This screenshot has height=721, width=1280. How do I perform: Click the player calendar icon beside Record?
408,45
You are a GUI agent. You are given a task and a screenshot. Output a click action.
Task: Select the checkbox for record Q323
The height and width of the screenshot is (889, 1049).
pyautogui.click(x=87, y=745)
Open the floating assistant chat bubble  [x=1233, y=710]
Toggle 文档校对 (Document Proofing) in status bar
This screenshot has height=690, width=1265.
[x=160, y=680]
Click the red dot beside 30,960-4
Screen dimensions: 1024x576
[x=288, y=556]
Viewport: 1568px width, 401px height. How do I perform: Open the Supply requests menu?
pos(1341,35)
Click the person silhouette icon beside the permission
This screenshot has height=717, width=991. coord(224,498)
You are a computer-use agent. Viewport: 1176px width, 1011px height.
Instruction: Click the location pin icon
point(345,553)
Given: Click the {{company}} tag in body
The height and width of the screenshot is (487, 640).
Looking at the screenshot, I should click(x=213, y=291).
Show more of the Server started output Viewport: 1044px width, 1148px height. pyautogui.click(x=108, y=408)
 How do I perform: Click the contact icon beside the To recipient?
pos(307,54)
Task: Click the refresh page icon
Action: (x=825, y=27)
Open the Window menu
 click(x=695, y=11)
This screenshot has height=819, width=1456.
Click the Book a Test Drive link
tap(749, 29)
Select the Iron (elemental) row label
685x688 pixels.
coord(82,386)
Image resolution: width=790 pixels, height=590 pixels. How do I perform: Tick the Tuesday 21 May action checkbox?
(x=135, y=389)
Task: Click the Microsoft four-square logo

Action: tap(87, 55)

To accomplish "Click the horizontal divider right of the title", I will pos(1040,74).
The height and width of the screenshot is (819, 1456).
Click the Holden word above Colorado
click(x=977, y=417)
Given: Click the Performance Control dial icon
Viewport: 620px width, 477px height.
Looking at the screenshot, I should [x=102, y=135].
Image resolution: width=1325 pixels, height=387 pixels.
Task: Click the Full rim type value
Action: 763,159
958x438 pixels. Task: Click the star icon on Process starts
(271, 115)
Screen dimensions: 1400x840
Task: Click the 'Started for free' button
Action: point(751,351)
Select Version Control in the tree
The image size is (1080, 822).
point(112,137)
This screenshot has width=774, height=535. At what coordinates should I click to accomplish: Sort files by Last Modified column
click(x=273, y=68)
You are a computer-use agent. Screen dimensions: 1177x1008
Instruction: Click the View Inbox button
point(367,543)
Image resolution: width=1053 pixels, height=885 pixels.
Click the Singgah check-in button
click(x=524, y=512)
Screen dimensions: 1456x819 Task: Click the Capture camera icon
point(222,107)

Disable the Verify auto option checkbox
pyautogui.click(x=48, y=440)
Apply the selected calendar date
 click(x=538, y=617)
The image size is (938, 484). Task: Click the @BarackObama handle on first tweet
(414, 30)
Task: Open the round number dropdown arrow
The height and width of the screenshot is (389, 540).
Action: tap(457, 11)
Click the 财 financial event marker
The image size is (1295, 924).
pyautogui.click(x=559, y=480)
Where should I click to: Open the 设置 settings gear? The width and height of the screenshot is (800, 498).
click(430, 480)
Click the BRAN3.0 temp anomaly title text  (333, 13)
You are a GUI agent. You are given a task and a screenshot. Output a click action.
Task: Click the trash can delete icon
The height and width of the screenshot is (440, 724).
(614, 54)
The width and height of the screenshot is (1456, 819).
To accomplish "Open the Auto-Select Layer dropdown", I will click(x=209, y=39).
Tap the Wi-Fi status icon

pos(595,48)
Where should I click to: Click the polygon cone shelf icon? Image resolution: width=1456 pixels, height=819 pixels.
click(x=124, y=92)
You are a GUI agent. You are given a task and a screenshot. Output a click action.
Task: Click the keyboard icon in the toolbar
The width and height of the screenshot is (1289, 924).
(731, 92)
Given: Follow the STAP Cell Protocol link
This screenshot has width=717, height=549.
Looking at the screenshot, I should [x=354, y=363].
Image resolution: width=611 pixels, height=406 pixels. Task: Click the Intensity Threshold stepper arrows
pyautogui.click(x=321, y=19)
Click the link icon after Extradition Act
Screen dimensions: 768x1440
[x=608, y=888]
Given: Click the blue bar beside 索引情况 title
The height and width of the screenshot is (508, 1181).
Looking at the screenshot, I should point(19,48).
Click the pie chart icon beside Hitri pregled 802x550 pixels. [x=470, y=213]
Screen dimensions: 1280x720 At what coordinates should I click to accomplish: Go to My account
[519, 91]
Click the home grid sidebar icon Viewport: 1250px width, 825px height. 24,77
※ ※ ※
-- SHORT PROBLEM --
Select each line in the items above that contains the string "pixels", and copy those lines.

-- WORKED SOLUTION --
685x688 pixels.
Image resolution: width=790 pixels, height=590 pixels. How do I perform: Tick the Tuesday 21 May action checkbox?
Image resolution: width=1325 pixels, height=387 pixels.
958x438 pixels. Task: Click the star icon on Process starts
Image resolution: width=1053 pixels, height=885 pixels.
Where should I click to: Click the polygon cone shelf icon? Image resolution: width=1456 pixels, height=819 pixels.
Image resolution: width=611 pixels, height=406 pixels. Task: Click the Intensity Threshold stepper arrows
Click the pie chart icon beside Hitri pregled 802x550 pixels. [x=470, y=213]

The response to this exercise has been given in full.